Let's assume we have atomic oxygen and atomic hydrogen in a closed chamber, the temperature and pressure of which we're able to monitor (and control). Number of hydrogen atoms are twice that of oxygen.
Would this result in spontaneous formation of:
- O2 and H2 only?
- O2 and H2 with some H2O?
- and how would the process vary with temperature and pressure?
- And I assume creating mostly H2O is the hardest (though I would be interested in a comment on this as well).
and how could one carry out analysis on paper to figure out what would happen? (I'm from a physics background, and my chemistry knowledge is a bit rusty. Though I do have a good background on thermodynamics, enthalpy, Helmholtz free, Gibbs free energies, etc, etc).

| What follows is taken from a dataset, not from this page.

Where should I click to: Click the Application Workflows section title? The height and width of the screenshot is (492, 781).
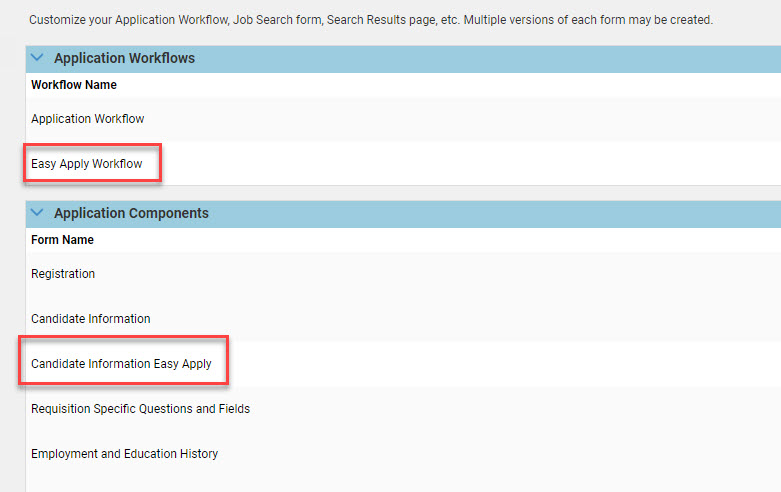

For the sake of brevity and focus of this question, we can ignore the question of how atomic oxygen and hydrogen came about in the first place. (This assumption is even more acceptable in the special case of carrying out molecular dynamics computer simulation, something I'm interested in, because we don't have to worry about how to form atomic O and H).
edit: I guess I should clarify that I'm interested in a first principles analysis of this problem (since I'm mainly interested in MD). Also what if we had two other species of atomic gases (Ar and Ne, Ar and O, Ar and H, etc, etc). So I'm more interested in the physical chemistry point of view (though without using too much quantum mechanics if possible).